## [WORK TO DO]
Recast the lines of the data from the line containing "Enable the Online DRC checkbox" through the end of the data as a numbered list, skipping blank lines. Leave the pictures out of your answer.

Data for pointing to text and screen items
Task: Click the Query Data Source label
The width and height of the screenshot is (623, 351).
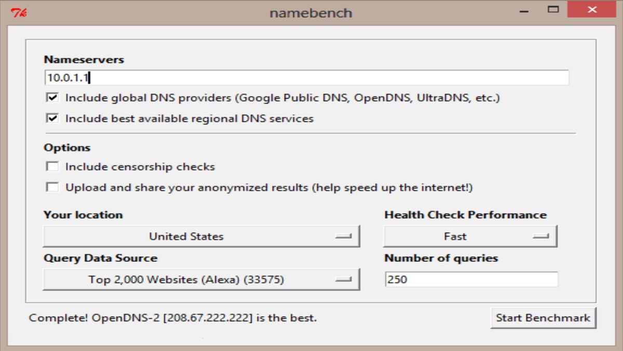Action: coord(100,258)
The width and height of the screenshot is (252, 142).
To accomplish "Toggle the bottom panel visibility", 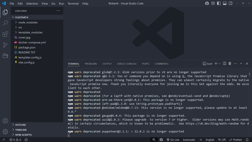I will 225,3.
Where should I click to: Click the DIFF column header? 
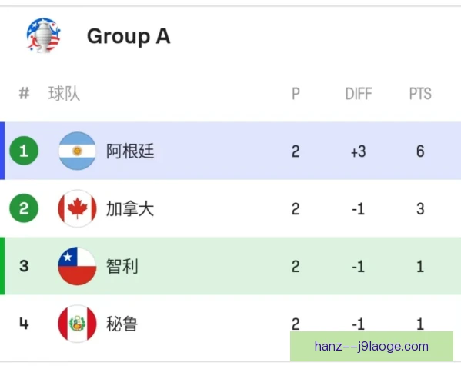click(359, 94)
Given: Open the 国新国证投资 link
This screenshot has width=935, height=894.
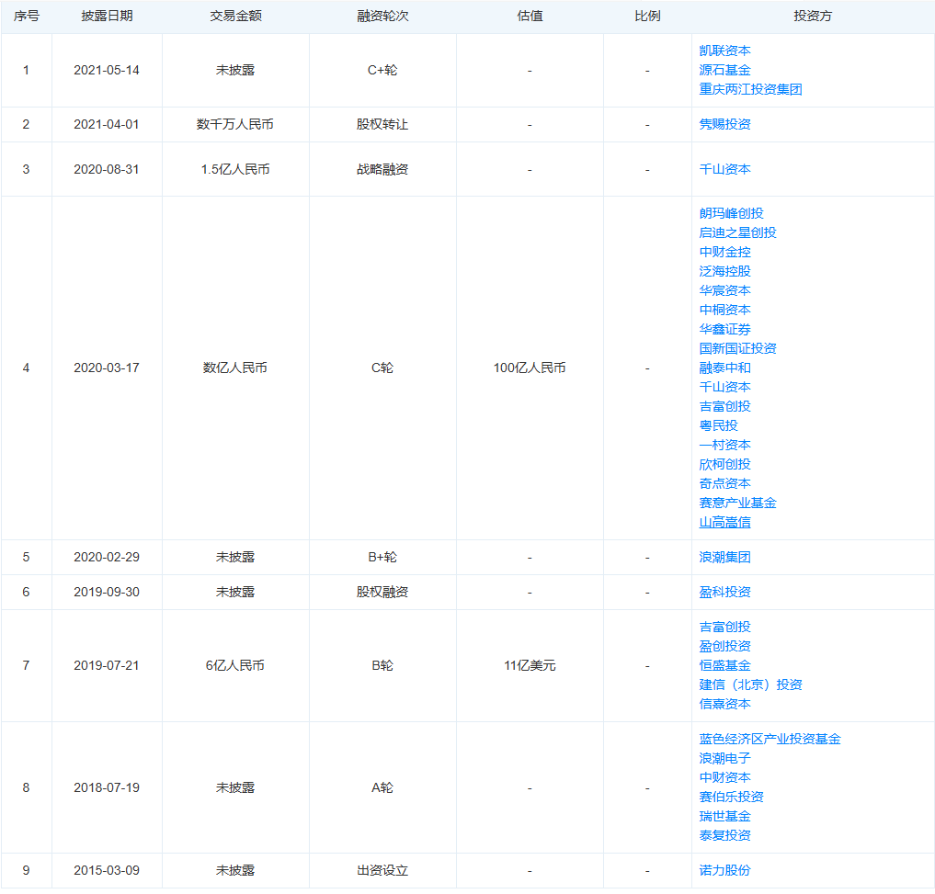Looking at the screenshot, I should click(737, 348).
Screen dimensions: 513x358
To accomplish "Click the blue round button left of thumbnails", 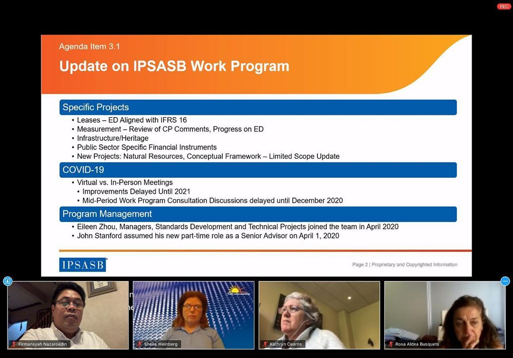I will pyautogui.click(x=8, y=281).
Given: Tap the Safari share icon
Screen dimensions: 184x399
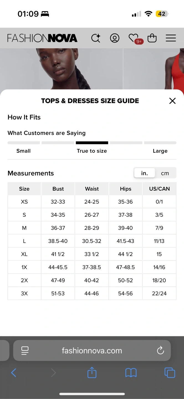Looking at the screenshot, I should tap(92, 373).

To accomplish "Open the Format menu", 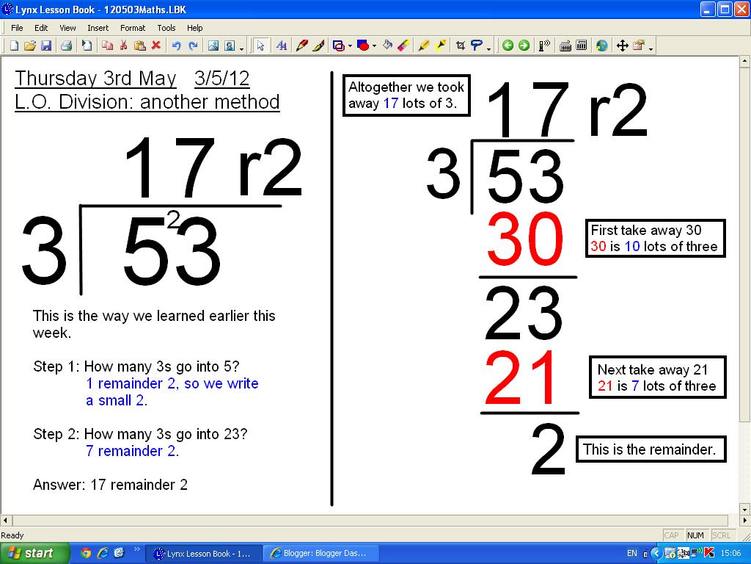I will coord(133,28).

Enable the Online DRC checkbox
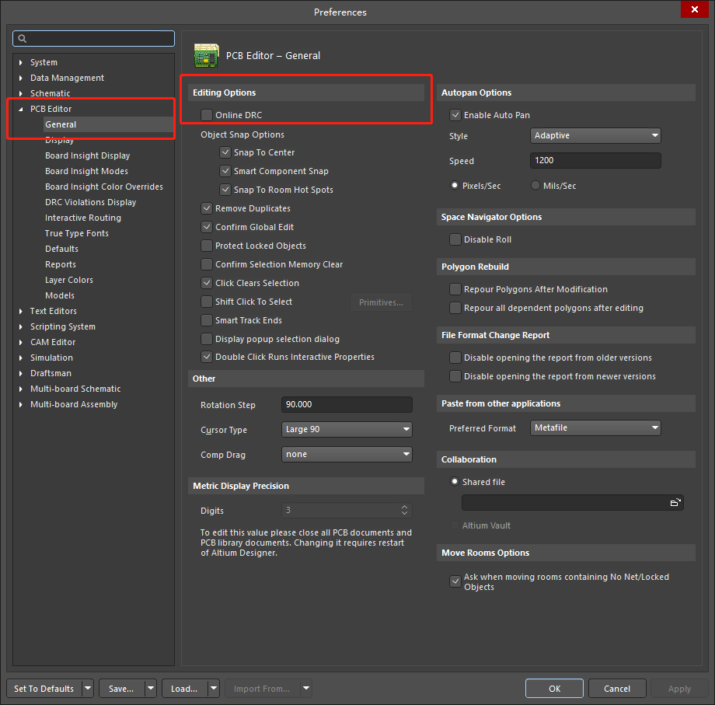(207, 114)
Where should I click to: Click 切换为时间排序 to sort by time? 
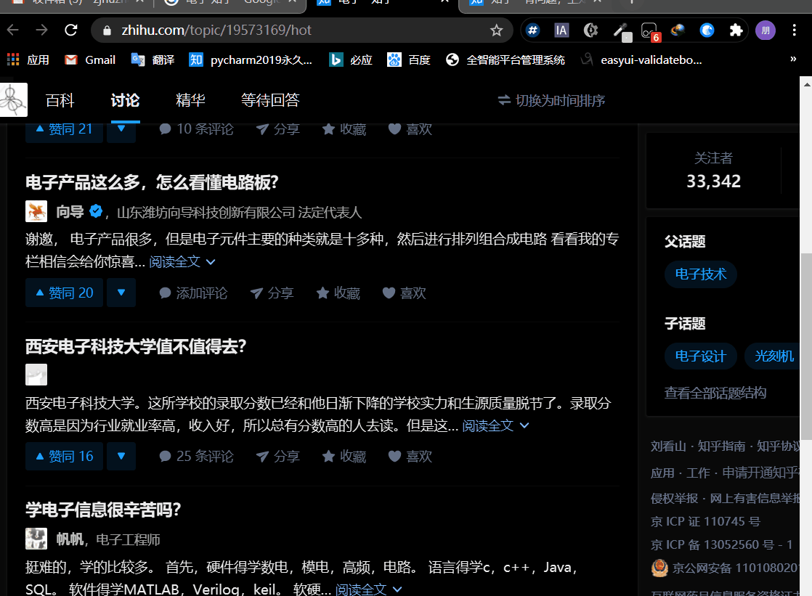[551, 101]
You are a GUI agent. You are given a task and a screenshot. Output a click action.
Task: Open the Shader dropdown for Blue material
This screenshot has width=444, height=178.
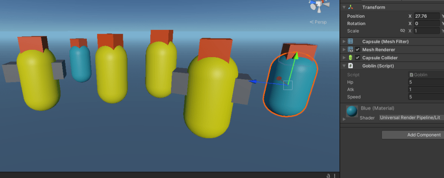pyautogui.click(x=411, y=117)
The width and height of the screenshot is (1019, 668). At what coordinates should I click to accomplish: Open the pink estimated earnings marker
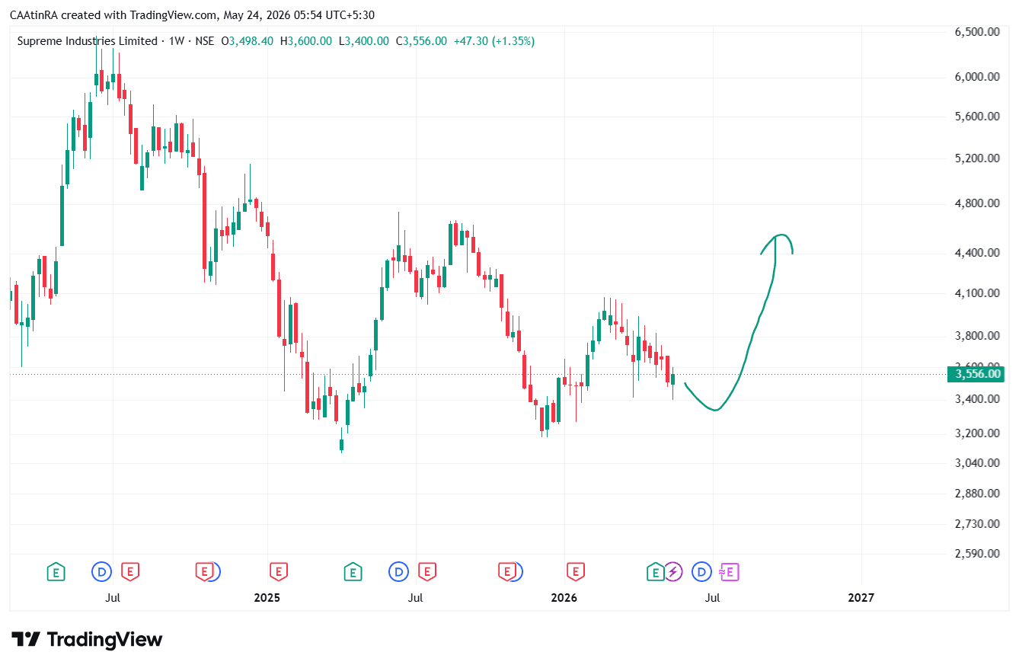click(x=730, y=571)
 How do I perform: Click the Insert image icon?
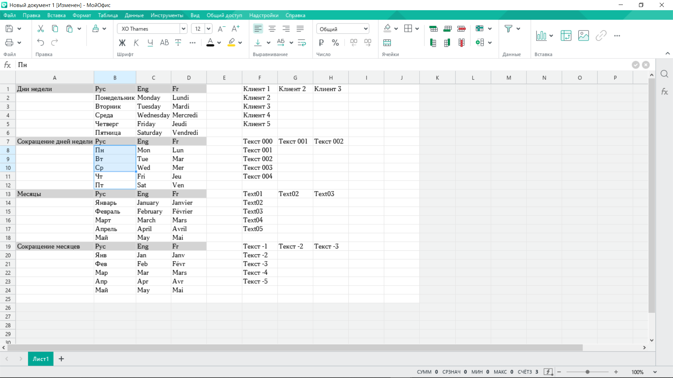(583, 35)
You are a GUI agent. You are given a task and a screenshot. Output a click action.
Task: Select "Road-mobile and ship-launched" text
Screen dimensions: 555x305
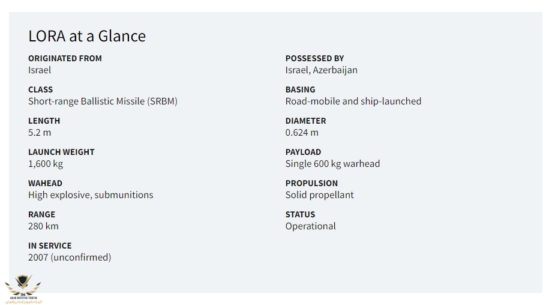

## [ANSWER TO THIS EXERCISE]
1. Enable the Online DRC checkbox
2. (207, 114)
3. Where should I click to: Click 切换为时间排序 to sort by time? 
4. [551, 101]
5. You are a GUI agent. You are given a task and a screenshot. Output a click action.
6. Task: Open the Shader dropdown for Blue material
7. This screenshot has width=444, height=178.
8. pyautogui.click(x=411, y=117)
9. The width and height of the screenshot is (1019, 668). At what coordinates should I click to accomplish: Open the pink estimated earnings marker
10. click(x=730, y=571)
11.  How do I perform: Click the Insert image icon?
12. (583, 35)
13. You are a GUI agent. You are given a task and a screenshot. Output a click action.
14. Task: Select "Road-mobile and ship-launched" text
15. Screen dimensions: 555x305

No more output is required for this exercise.